California Braces For Rare Blizzard Conditions

California Braces for Rare Blizzard Conditions

California Braces For Rare Blizzard Conditions

Officials have warned residents to prepare for dangerous weather through the weekend.

Blizzards are not typically associated with Southern California, but residents were nevertheless preparing on Thursday for a potent winter storm that forecasters warned could make mountain roads unpassable.

The National Weather Service in Los Angeles has issued a winter storm warning for the mountains of Los Angeles, Ventura and Santa Barbara Counties until early Friday, warning of “extremely dangerous mountain conditions.” A rare blizzard warning, for the same areas, will take over from Friday through Saturday.

Potential winter storm impact






Source: National Oceanic and Atmospheric Administration Note: Storm impact includes NOAA’s assessments of snow conditions, ice accumulation, flash freezing and wind. By Bea Malsky and John-Michael Murphy

This isn’t the first blizzard warning from the Los Angeles National Weather Service office, but it has been decades since the last one. The office’s records go back only to 2006, so its forecasters, more accustomed to issuing high surf advisories and flash flood warnings, were unsure of their last blizzard warning. After some sleuthing, they found one that was issued on Feb. 4, 1989.

As California braced for its unusual weather, a heavy storm played out in a region far more used to snow: the Upper Midwest, where hundreds of thousands of customers were without power early Thursday, hundreds of schools were closed, and air travel was disrupted.

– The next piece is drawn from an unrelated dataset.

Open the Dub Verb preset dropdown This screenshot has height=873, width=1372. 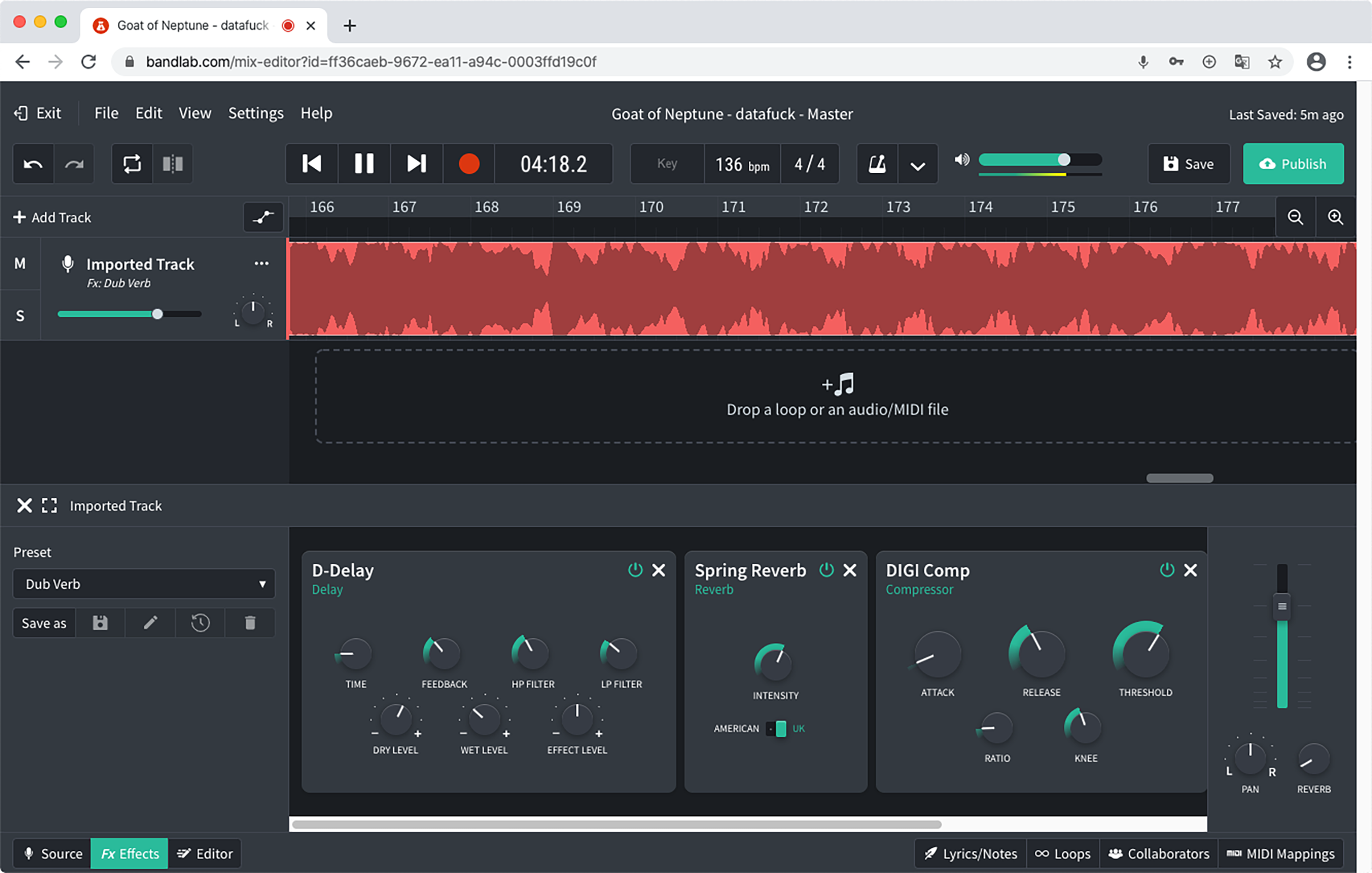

Forecasters in Los Angeles described the storm affecting that region as a dangerous one, and they predicted up to seven feet of snow in areas more than 4,500 feet above sea level. Lesser amounts, between one and six inches, were expected in elevations of less than 2,500 feet. Areas along the coast and valleys could see up to five inches of rain.

The lower-elevation snow will mean that this could be the largest amount of 24- to 48-hour snowfall seen in decades — likely since a 1989 snowstorm that snarled traffic — for the Ventura and Los Angeles County mountains, forecasters said.

“Everything is adding up for a major snow event,” said Andrew Rorke, a senior forecaster for the Weather Service office in Los Angeles.

A person standing in downtown Los Angeles can see a 10,600-foot peak that will typically have snow on it, Mr. Rorke said. By Saturday that snow will extend much farther down the mountain, showing more snow than a typical winter storm.

But don’t expect the Hollywood sign to be lost in a snow-covered hillside.

“The Hollywood Hills are saved from snow, but the San Gabriels behind the Hollywood sign are certainly not,” Mr. Rorke said.

Los Angeles is surrounded by mountains, and when they get heavy snow, passage through them shuts down.

The California Governor’s Office of Emergency Services issued a news release on Wednesday, detailing numerous ways that Californians should prepare for the storm, including collecting a bag with important documents, cash and medications. Officials also warned against using a gas stove or oven to heat a home.